*Exercise prompt*. Set down each of the following entries verbatim, reproducing every line without alteration.

*Material supplied*.
START

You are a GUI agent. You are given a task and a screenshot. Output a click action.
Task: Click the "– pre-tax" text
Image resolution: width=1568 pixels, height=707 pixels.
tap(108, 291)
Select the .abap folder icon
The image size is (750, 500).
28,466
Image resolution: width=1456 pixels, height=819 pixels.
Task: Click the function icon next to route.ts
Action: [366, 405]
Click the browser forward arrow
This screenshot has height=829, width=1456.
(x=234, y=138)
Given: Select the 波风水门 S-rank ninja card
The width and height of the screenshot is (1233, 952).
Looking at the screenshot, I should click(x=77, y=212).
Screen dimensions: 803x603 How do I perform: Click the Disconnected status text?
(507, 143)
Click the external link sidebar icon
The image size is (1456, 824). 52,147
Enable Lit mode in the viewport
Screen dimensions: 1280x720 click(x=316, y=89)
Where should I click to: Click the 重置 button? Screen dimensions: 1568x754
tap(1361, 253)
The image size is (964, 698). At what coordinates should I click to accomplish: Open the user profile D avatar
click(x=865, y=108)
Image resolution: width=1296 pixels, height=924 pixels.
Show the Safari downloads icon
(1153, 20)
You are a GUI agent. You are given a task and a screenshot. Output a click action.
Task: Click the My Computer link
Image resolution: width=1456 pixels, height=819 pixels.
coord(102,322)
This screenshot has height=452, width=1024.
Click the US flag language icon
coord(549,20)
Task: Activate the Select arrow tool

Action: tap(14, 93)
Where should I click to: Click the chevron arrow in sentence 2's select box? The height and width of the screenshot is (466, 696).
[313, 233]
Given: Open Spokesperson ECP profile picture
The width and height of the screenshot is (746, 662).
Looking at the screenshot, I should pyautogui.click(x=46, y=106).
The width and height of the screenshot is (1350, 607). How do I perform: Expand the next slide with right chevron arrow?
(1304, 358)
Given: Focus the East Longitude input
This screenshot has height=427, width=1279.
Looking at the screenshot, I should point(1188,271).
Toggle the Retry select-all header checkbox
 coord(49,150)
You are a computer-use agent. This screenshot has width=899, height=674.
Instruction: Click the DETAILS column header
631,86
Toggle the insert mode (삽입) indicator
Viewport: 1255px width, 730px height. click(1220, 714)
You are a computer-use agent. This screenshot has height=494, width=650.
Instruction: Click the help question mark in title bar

END

*Answer to this problem*.
You are a GUI agent. You are given a task and a screenshot. Output a click action.
Task: Click the "– pre-tax" text
Image resolution: width=1568 pixels, height=707 pixels.
tap(108, 291)
Select the .abap folder icon
The image size is (750, 500).
28,466
Image resolution: width=1456 pixels, height=819 pixels.
Task: Click the function icon next to route.ts
Action: [366, 405]
Click the browser forward arrow
This screenshot has height=829, width=1456.
(x=234, y=138)
Given: Select the 波风水门 S-rank ninja card
The width and height of the screenshot is (1233, 952).
Looking at the screenshot, I should click(x=77, y=212).
Screen dimensions: 803x603 How do I perform: Click the Disconnected status text?
(507, 143)
Click the external link sidebar icon
The image size is (1456, 824). 52,147
Enable Lit mode in the viewport
Screen dimensions: 1280x720 click(x=316, y=89)
Where should I click to: Click the 重置 button? Screen dimensions: 1568x754
tap(1361, 253)
The image size is (964, 698). At what coordinates should I click to accomplish: Open the user profile D avatar
click(x=865, y=108)
Image resolution: width=1296 pixels, height=924 pixels.
Show the Safari downloads icon
(1153, 20)
You are a GUI agent. You are given a task and a screenshot. Output a click action.
Task: Click the My Computer link
Image resolution: width=1456 pixels, height=819 pixels.
coord(102,322)
This screenshot has height=452, width=1024.
Click the US flag language icon
coord(549,20)
Task: Activate the Select arrow tool

Action: tap(14, 93)
Where should I click to: Click the chevron arrow in sentence 2's select box? The height and width of the screenshot is (466, 696).
[313, 233]
Given: Open Spokesperson ECP profile picture
The width and height of the screenshot is (746, 662).
Looking at the screenshot, I should pyautogui.click(x=46, y=106).
The width and height of the screenshot is (1350, 607). How do I perform: Expand the next slide with right chevron arrow?
(1304, 358)
Given: Focus the East Longitude input
This screenshot has height=427, width=1279.
Looking at the screenshot, I should point(1188,271).
Toggle the Retry select-all header checkbox
 coord(49,150)
You are a computer-use agent. This screenshot has width=899, height=674.
Instruction: Click the DETAILS column header
631,86
Toggle the insert mode (삽입) indicator
Viewport: 1255px width, 730px height. click(1220, 714)
You are a computer-use agent. This screenshot has height=494, width=650.
Instruction: Click the help question mark in title bar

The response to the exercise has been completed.